Na manhã da escritura ("essa operação só pode ser feita na plataforma nesse dia, portanto só nessa altura é que se consegue saber se há algum problema") a escritura não se pode fazer à hora indicada porque a plataforma não aceita nem o pagamento de selo, nem a indicação de que a associação está isenta desse pagamento, nem a regularização posterior da situação, é preciso uma declaração de isenção das finanças (a repetir o que a lei diz, na verdade).
Lá se vai às finanças, depois de perdido um bom tempo na conservatória para tentar perceber se a dificuldade tecnológica se resolve ou quais são as alternativas, pedir a dita declaração de isenção (sete números da senha à frente, em meia hora tinha andado um número, foi preciso recorrer a um telefonema para resolver o assunto mais rapidamente, bem à portuguesa, porque os doadores tinham duas outras escrituras marcadas nesse dia, uma das quais com pessoas vindas directamente de avião, e que, 48 horas antes, tinham passado a estar em risco porque descobriram que faltava um papel da treta de preferências e a Câmara de Lisboa não o queria passar porque duas funcionárias não se entendiam sobre quem tinha de passar o papel, coisa que o património cultural tinha resolvido em minutos com uma declaração on-line, mas esta é outra história lateral).
A funcionária das finanças repara, aterrada, que apenas tínhamos a minuta da escritura, e não a escritura em si, pelo que não sabia se podia passar a declaração essencial para assinar a escritura que não estava assinada e que era necessária para a declaração que era imprescindível para a assinatura da escritura.
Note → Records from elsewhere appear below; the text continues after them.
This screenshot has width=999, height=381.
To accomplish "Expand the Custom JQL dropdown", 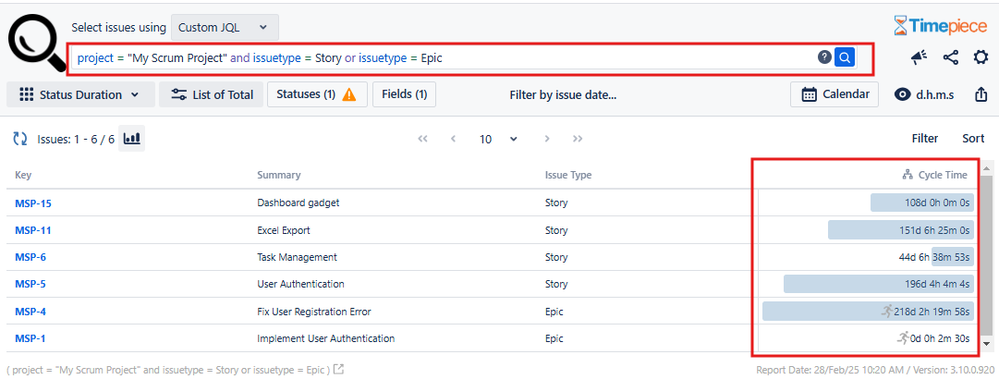I will click(225, 27).
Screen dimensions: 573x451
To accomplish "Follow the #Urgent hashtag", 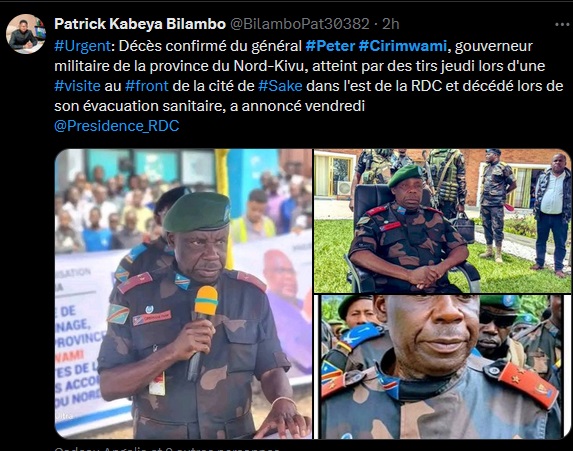I will click(x=82, y=46).
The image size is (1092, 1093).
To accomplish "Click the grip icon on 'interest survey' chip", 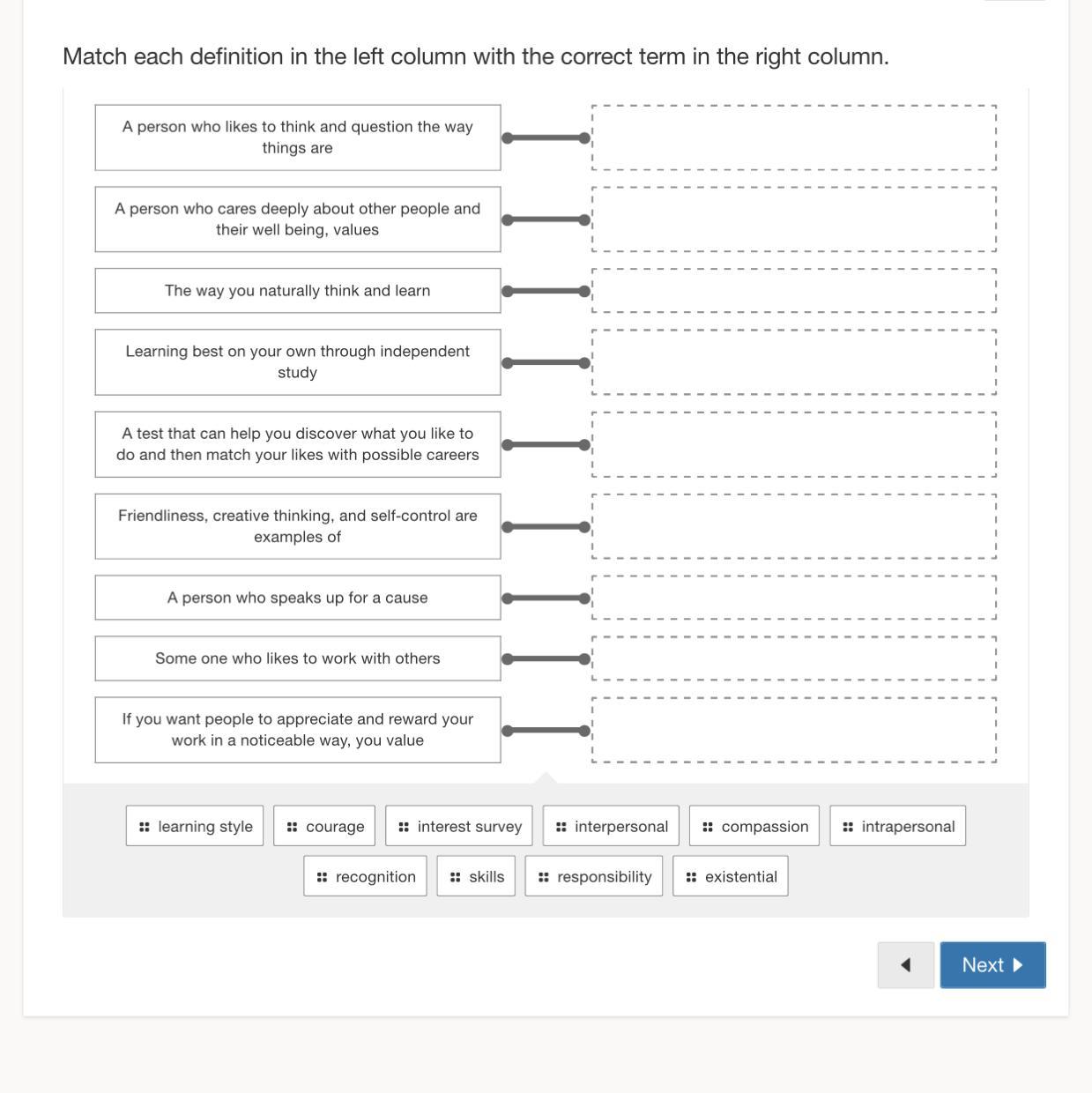I will pyautogui.click(x=404, y=827).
Desapareceu, para falar com as chefias, e um bocado depois, felizmente, apareceu com as declarações de isenção, atestando o que a lei diz, e especificando que na verdade havia uma isenção de um imposto de selo que corresponde a 1,1% (se não me engano, a ordem de grandeza é esta) sobre o valor de uma transação que, em qualquer caso, com ou sem isenção, seria zero, porque se trata de uma doação.
Quando vos disserem que os impostos altos servem para pagar serviços de saúde, reformas e etc., o melhor será lembrarem-se desta história: não, não é só para isso que servem os impostos, é mesmo também para pagar a ineficiência de regras e procedimentos absurdos (note-se que todas as pessoas de serviços públicos envolvidos em tudo isto foram absolutamente impecáveis, simpáticas e procurando, verdadeiramente, resolver os problemas, nada nesta história se relaciona com um funcionalismo público incompetente ou desleixado, é mesmo uma questão estrutural de regras, procedimentos e suportes informáticos desenhados por um herdeiro intelectual de Kafka).